Question

This question concerns functions \(f:\\{A, B, C, D, E, F, G\\} \rightarrow\\{1,2\\} .\) How many such functions are there? How many of these functions are injective? How many are surjective? How many are bijective?

Short answer

The total number of functions is 128, the number of injective functions is 0, the number of surjective functions is 2, and the number of bijective functions is also 0.

Step-by-step solution

Finding the Total Number of Functions

The total number of functions from a 7-element set (A, B, C, D, E, F, G) to a 2-element set (1, 2) can be calculated using the formula \(m^n\), where m is the number of elements in the range and n is the number of elements in the domain. So the total number of functions is \(2^7 = 128\).

Finding the Number of Injective Functions

An injective function from a 7-element set to a 2-element set is not possible, because to be injective, every element of the domain must map to a unique element of the range. Since the range only has 2 elements, there cannot be an injective function from a set with more than 2 elements. So, the number of injective functions is 0.

Finding the Number of Surjective Functions

For a function to be surjective, every element in the range must be mapped to by at least one element in the domain.
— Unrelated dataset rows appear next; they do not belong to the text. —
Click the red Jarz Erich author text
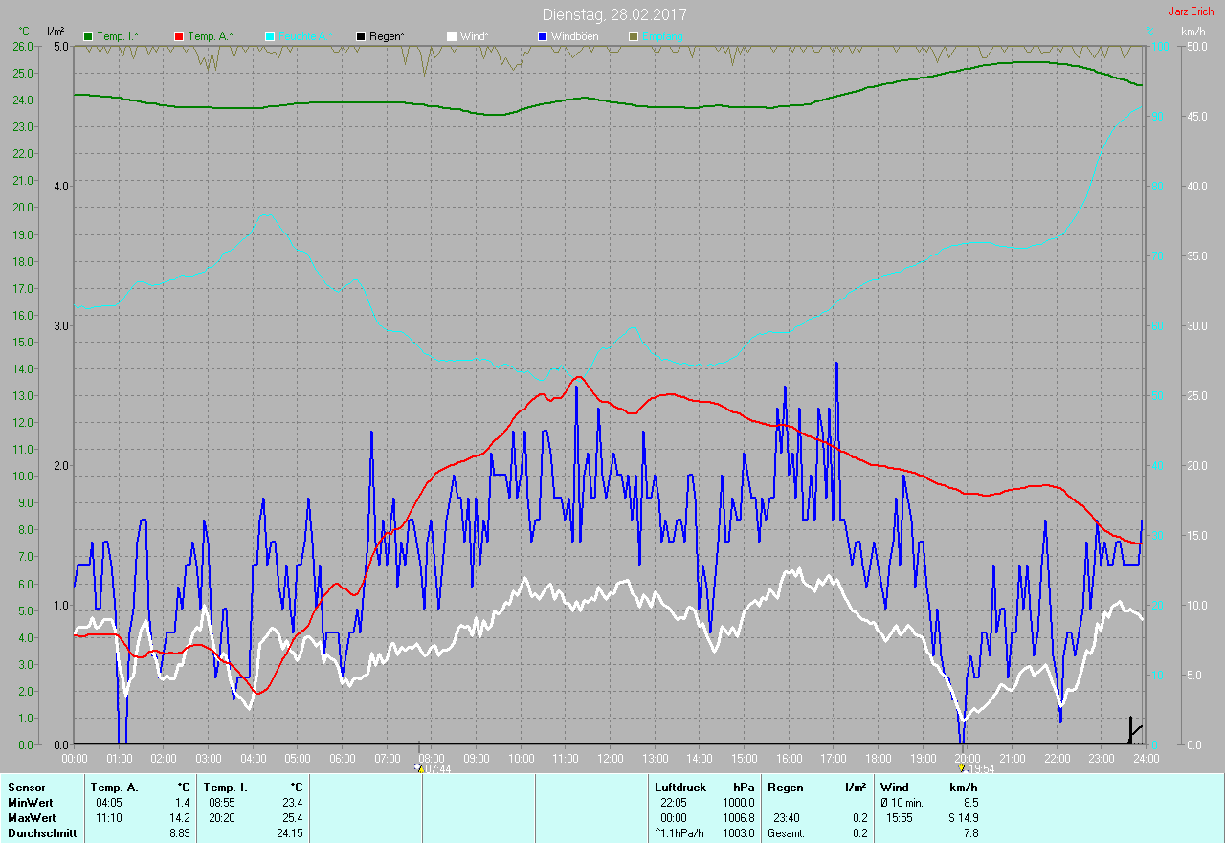Image resolution: width=1225 pixels, height=843 pixels. (1191, 11)
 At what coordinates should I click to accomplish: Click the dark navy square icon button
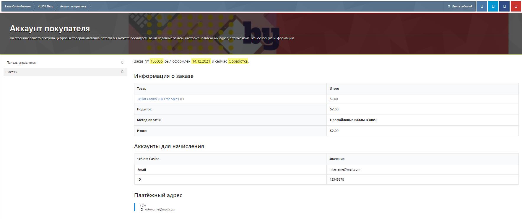pos(505,6)
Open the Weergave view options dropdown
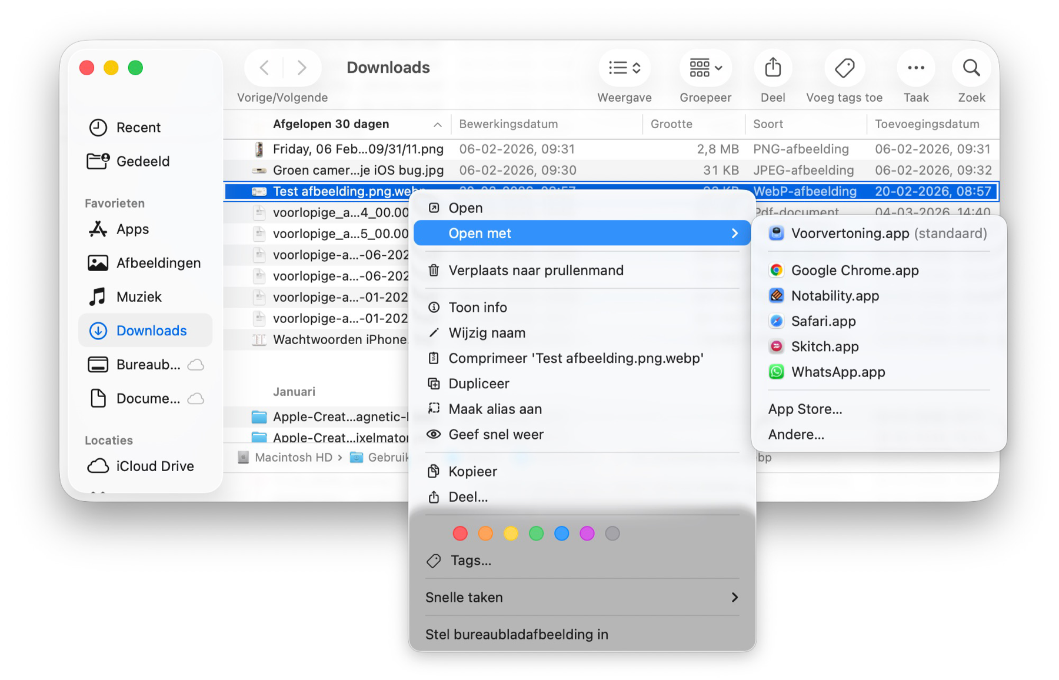This screenshot has width=1059, height=680. click(624, 68)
The number of surjective functions can be calculated using the formula \((2^7) - 2*(2^6) + 1 = 2\). The formula counts all the functions, subtracts out those that miss one element in the range, and then adds back the one function that misses both elements.

Finding the Number of Bijective Functions

A bijective function from a 7-element set to a 2-element set is not possible because a bijective function is both injective and surjective. Since there are no injective functions from a 7-element set to a 2-element set, there cannot be any bijective functions. So, the number of bijective functions is 0.